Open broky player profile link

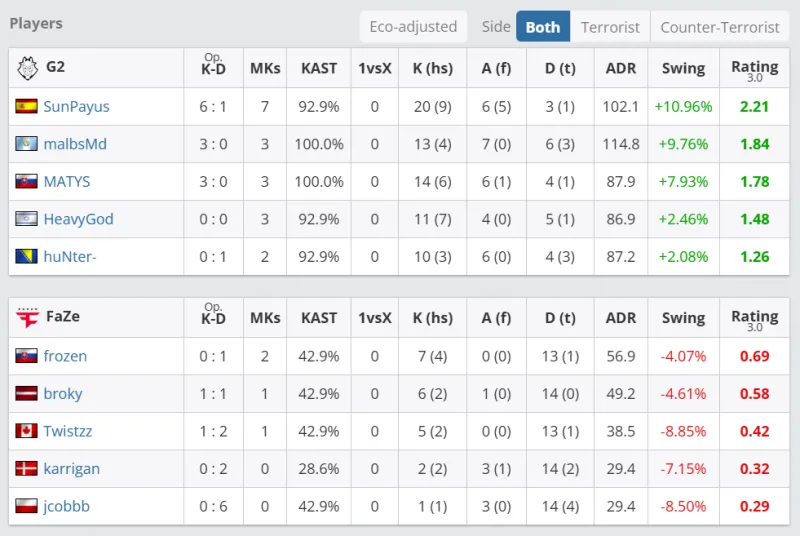pyautogui.click(x=63, y=394)
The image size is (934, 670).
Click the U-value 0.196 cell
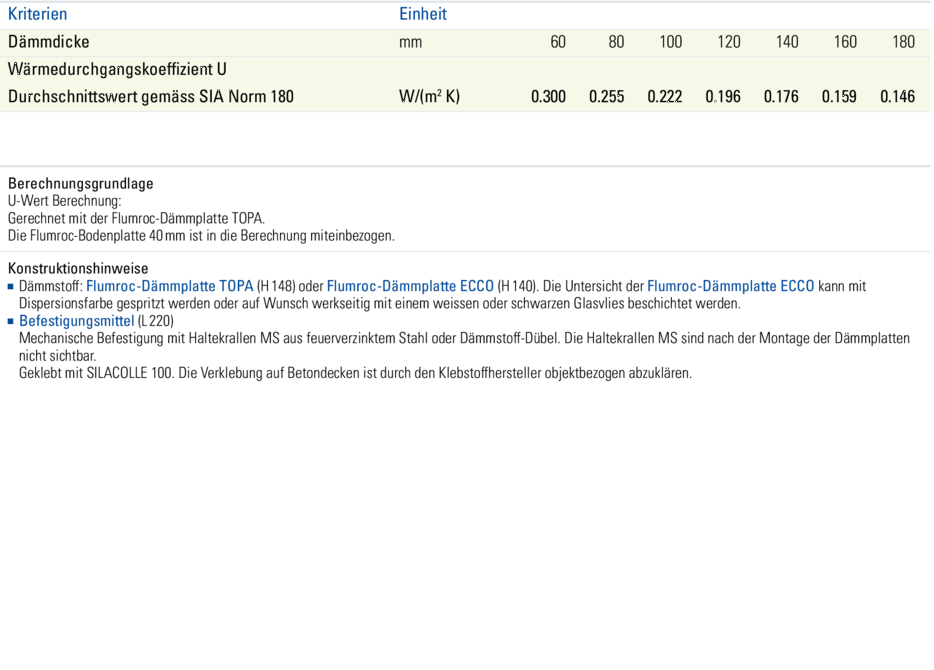coord(723,97)

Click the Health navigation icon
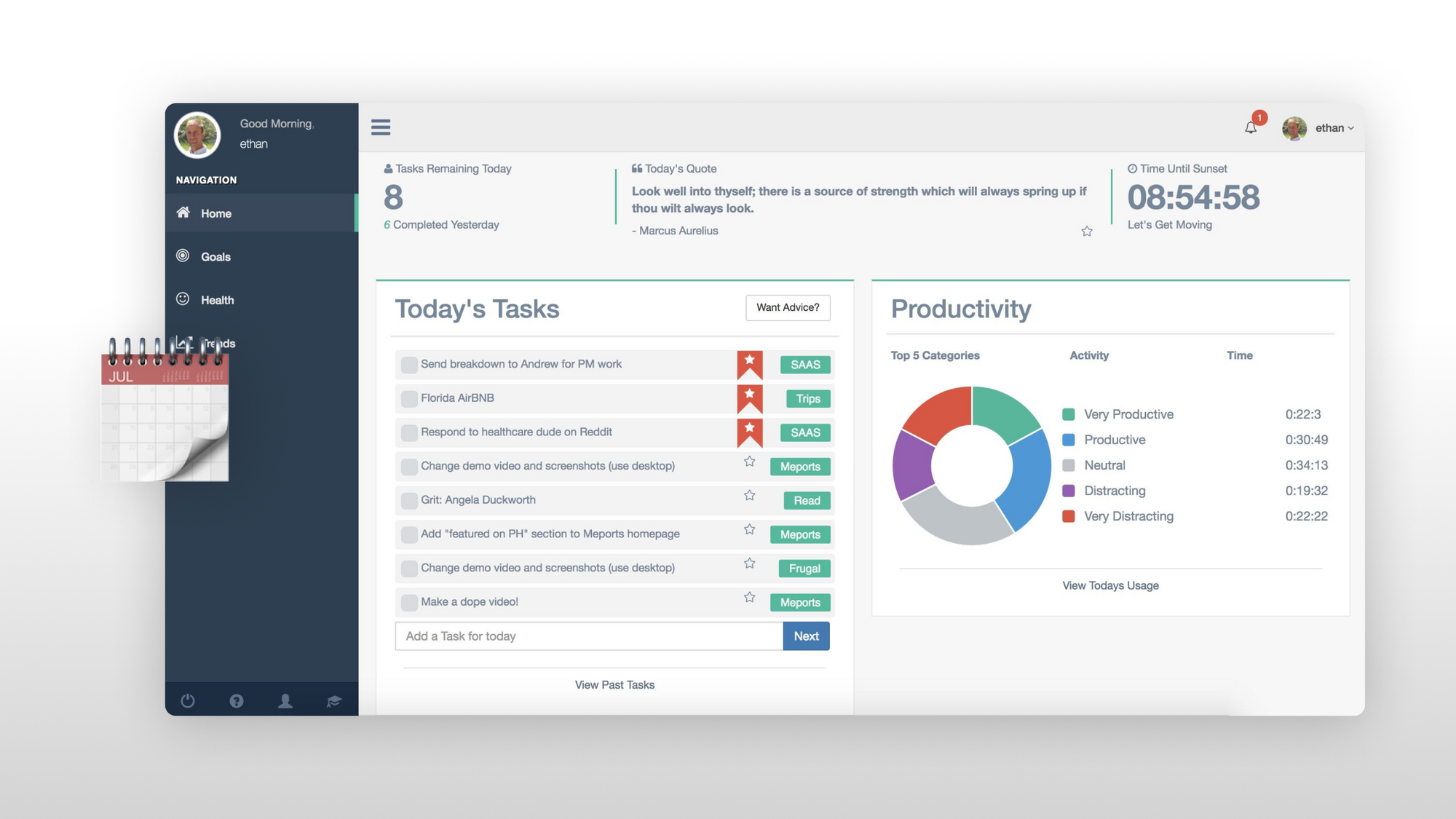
• • •
◆ EXERCISE INSTRUCTIONS
A faithful copy is needed: reproduce all of the data above, leaving the pictures out.

◆ COMPLETED TASK
Open broky player profile link

pyautogui.click(x=63, y=394)
The image size is (934, 670).
Click the U-value 0.196 cell
coord(723,97)

Click the Health navigation icon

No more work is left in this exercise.